WHAT YOU HAVE TO DO: Convert the lines into a JSON list of strings, one string per line, skipping blank lines. Begin at the line that contains "Click the Open File folder icon" and stop after the line that contains "coord(64,708)".
>> Begin GIVEN RECORDS
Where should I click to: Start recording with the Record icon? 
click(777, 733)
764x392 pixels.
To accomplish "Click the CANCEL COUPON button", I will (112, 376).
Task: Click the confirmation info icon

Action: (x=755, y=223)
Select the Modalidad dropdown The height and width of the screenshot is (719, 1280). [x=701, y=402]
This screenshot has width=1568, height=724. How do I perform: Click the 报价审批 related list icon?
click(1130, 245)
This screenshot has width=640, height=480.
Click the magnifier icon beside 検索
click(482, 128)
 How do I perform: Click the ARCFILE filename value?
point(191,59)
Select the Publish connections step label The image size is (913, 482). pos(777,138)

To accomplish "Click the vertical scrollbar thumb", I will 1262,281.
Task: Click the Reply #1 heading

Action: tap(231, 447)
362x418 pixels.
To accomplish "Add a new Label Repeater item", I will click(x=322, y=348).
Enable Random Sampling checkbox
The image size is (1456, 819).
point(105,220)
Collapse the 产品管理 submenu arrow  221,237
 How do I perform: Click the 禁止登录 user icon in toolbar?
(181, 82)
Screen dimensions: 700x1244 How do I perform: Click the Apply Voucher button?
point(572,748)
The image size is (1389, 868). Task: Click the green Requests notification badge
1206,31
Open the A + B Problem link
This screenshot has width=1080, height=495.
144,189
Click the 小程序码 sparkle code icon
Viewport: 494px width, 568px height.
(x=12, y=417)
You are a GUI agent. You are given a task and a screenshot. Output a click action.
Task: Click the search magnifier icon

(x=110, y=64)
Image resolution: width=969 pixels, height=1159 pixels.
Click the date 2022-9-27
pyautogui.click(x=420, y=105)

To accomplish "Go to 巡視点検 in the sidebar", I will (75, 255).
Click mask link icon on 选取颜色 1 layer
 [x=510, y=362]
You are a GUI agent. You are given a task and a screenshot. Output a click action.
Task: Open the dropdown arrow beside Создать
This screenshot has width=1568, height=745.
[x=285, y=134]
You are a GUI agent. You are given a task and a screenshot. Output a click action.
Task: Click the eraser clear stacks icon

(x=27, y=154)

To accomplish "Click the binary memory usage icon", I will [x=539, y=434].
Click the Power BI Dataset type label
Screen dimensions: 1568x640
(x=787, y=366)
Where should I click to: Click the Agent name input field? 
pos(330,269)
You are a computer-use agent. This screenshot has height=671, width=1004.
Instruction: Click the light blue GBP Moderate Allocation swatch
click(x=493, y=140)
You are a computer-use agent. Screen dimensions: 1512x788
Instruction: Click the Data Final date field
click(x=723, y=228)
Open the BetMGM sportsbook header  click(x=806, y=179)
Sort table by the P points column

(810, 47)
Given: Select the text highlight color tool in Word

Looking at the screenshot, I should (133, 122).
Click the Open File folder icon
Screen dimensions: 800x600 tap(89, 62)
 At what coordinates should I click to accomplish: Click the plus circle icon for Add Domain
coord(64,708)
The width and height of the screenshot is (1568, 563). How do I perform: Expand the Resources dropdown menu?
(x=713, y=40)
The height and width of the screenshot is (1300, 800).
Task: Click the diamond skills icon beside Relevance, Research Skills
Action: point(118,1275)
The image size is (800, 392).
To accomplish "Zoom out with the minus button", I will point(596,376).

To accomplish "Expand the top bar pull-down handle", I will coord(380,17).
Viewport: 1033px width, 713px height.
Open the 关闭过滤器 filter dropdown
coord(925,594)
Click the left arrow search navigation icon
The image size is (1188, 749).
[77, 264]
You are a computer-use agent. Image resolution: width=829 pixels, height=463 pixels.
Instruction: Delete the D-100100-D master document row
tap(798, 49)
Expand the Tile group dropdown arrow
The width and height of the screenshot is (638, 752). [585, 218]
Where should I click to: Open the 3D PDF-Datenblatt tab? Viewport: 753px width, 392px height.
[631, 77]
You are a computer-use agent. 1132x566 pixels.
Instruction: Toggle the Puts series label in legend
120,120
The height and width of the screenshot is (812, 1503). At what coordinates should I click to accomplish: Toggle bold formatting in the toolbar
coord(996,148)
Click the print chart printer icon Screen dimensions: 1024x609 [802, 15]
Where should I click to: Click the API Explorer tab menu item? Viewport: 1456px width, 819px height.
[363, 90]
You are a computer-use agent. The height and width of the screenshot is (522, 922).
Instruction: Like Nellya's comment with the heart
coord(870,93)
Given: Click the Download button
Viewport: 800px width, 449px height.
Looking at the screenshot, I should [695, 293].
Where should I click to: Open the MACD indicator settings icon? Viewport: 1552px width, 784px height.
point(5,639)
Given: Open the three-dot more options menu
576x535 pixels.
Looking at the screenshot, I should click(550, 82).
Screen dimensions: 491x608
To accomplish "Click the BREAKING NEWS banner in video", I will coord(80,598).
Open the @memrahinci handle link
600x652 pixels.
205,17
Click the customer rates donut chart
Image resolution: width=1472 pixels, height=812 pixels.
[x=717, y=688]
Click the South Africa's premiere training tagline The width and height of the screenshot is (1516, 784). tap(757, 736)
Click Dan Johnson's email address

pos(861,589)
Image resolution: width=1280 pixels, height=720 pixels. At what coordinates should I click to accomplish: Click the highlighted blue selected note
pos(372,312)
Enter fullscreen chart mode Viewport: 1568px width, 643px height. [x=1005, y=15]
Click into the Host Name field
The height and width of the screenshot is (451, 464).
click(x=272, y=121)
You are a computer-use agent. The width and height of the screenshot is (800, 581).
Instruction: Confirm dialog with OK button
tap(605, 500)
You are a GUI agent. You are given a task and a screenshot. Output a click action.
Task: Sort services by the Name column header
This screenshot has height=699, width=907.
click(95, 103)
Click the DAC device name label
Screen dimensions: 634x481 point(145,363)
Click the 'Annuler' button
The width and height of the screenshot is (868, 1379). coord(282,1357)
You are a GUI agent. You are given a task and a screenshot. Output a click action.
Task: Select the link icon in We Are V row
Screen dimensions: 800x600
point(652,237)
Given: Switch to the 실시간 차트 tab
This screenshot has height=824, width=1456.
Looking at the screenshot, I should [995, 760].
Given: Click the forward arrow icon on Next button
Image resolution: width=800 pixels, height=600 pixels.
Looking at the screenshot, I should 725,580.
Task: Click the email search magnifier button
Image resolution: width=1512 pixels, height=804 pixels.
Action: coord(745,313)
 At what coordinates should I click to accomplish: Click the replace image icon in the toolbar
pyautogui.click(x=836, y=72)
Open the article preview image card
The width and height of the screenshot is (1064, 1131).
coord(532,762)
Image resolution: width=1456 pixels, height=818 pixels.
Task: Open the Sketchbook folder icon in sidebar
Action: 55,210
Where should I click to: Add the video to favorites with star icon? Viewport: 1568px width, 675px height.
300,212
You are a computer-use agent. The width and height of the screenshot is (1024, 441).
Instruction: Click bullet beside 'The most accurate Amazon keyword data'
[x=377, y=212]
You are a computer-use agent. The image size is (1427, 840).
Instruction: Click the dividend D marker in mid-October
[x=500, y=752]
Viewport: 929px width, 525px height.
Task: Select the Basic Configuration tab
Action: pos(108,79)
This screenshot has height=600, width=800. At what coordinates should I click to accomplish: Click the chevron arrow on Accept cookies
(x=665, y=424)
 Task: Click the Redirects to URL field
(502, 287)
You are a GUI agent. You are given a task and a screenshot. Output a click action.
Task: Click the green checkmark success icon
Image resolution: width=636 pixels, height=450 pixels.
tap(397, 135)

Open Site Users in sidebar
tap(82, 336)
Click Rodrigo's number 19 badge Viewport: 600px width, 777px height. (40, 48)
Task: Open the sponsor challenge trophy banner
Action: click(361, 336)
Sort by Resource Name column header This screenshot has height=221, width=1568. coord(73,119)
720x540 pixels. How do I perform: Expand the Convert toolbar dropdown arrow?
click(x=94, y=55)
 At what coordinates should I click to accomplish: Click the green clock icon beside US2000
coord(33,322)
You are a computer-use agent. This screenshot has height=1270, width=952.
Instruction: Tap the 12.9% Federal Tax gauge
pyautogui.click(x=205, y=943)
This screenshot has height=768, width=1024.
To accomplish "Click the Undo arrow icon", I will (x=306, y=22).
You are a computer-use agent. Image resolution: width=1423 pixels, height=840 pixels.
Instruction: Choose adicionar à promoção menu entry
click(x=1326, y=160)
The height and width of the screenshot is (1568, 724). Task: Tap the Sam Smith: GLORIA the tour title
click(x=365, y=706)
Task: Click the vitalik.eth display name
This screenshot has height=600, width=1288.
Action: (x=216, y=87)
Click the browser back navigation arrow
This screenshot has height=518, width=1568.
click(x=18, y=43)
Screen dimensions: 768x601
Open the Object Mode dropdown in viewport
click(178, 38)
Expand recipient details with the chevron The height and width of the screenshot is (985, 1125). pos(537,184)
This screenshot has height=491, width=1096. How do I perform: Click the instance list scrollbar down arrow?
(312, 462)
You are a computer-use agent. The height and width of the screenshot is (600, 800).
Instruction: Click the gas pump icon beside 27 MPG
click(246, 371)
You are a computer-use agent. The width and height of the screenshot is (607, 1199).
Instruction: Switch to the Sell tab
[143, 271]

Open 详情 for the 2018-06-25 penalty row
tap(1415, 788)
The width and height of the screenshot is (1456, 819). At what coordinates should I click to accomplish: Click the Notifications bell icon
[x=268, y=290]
>> End GIVEN RECORDS
EXERCISE ANSWER:
[
  "Click the Open File folder icon",
  "Screen dimensions: 800x600 tap(89, 62)",
  " At what coordinates should I click to accomplish: Click the plus circle icon for Add Domain",
  "coord(64,708)"
]